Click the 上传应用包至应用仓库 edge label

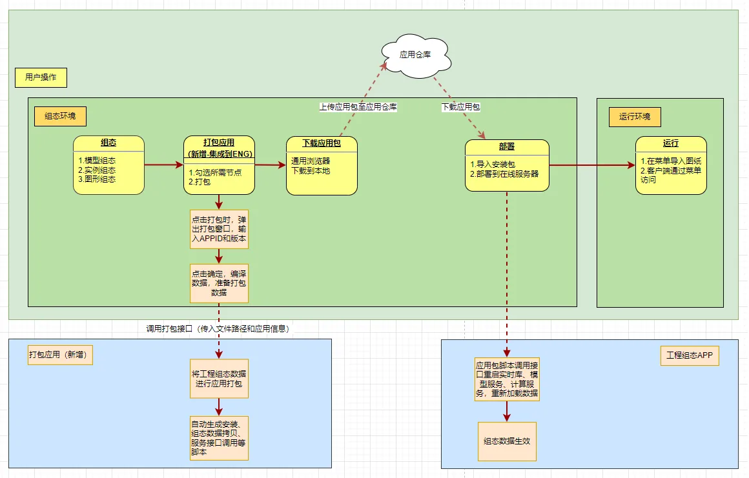coord(358,107)
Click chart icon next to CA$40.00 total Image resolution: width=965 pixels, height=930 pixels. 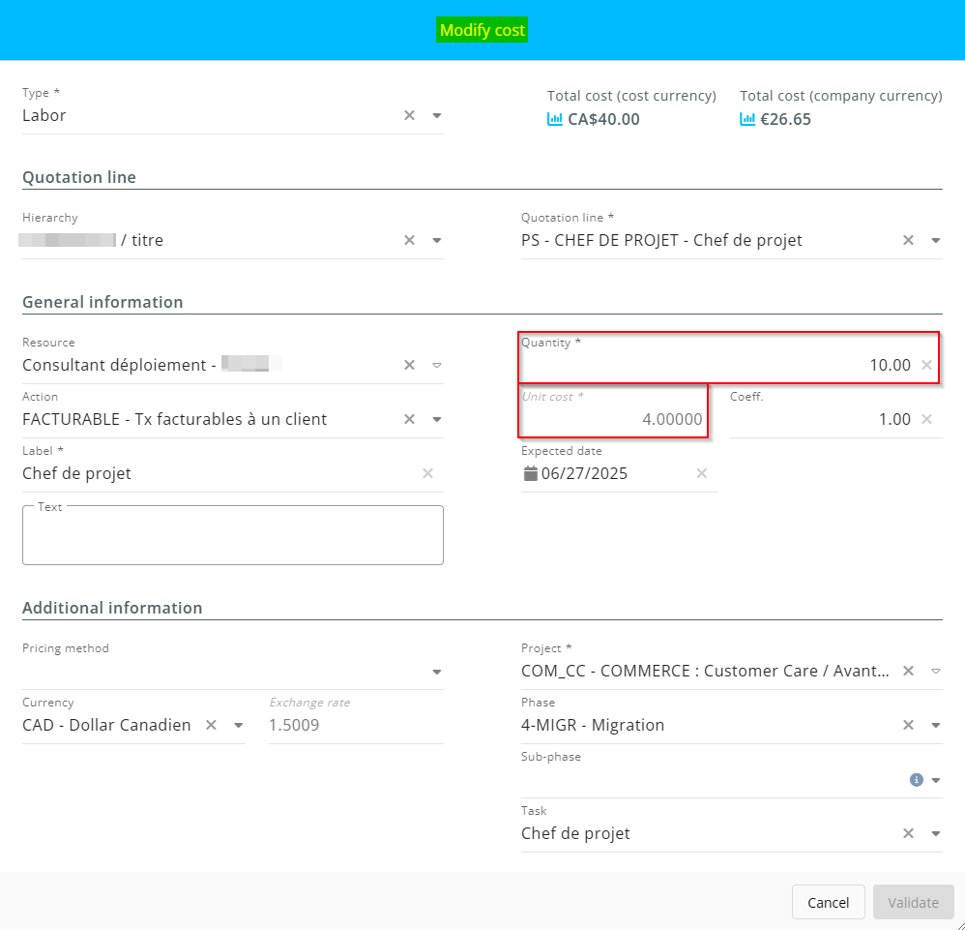coord(555,119)
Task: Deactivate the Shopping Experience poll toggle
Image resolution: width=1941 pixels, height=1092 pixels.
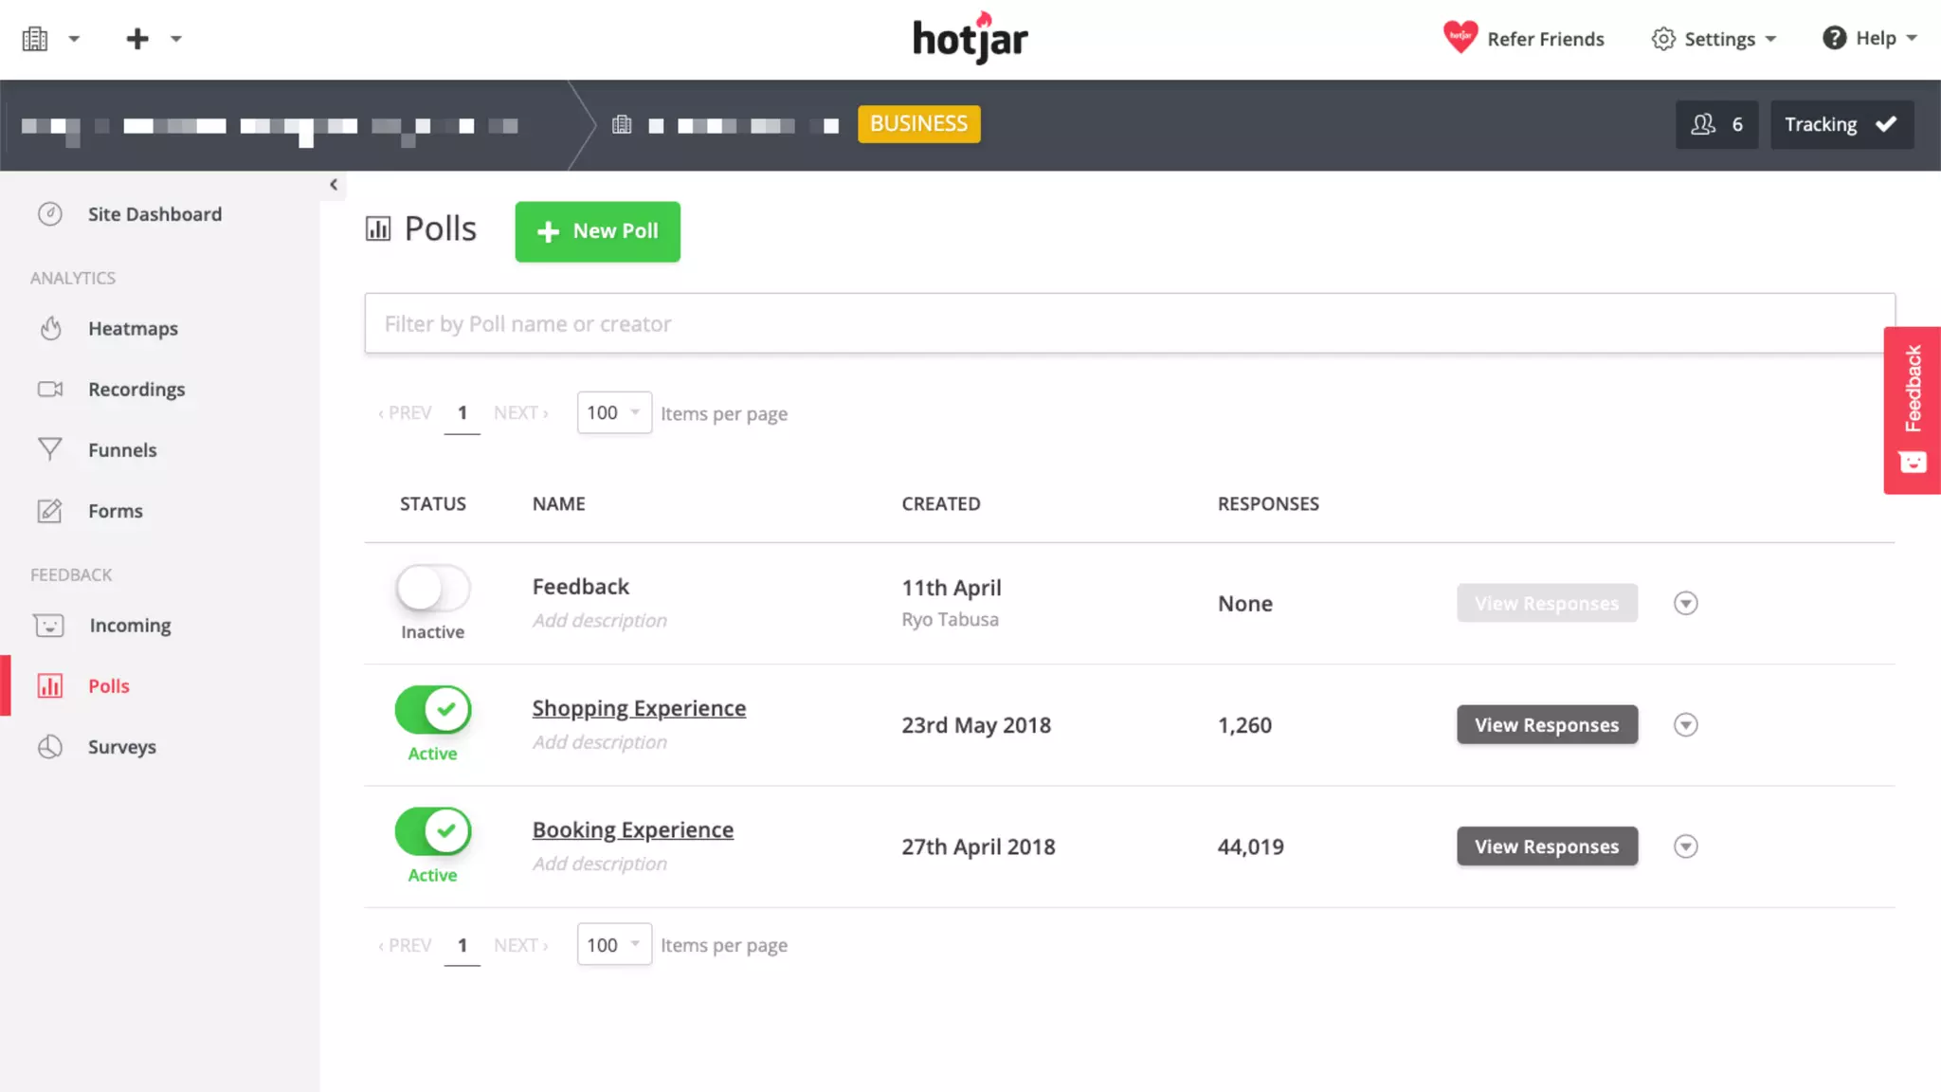Action: [x=433, y=710]

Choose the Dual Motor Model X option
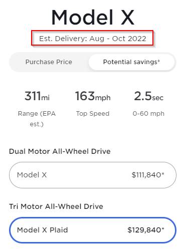tap(93, 175)
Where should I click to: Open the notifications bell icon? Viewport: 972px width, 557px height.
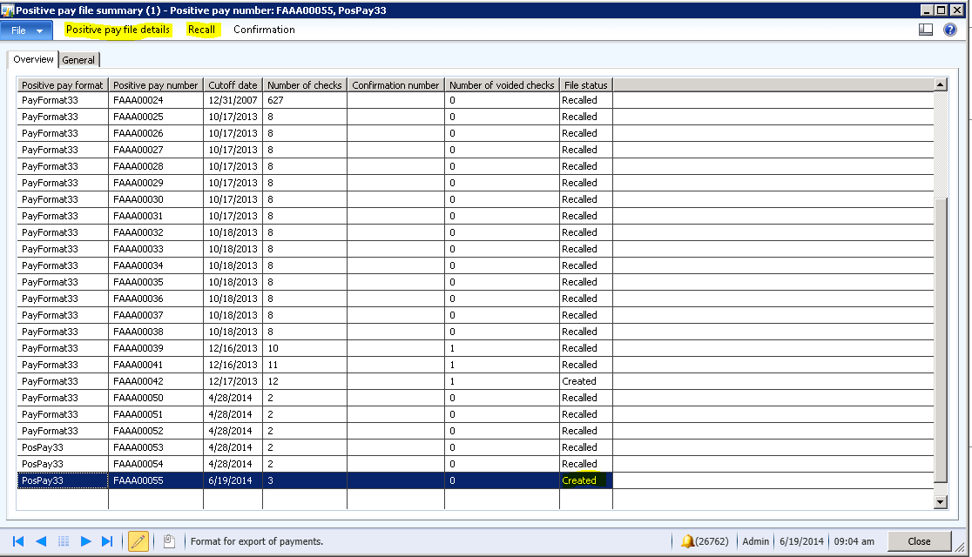pos(688,541)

________________________________________

Work to complete:
Please copy the records word for word, starting at the line that contains "Where should I" and continuing through the end of the records, both ends included. Leave the pictures out of your copy.

Response to this exercise:
Where should I click to: Open the notifications bell icon? Viewport: 972px width, 557px height.
pos(688,541)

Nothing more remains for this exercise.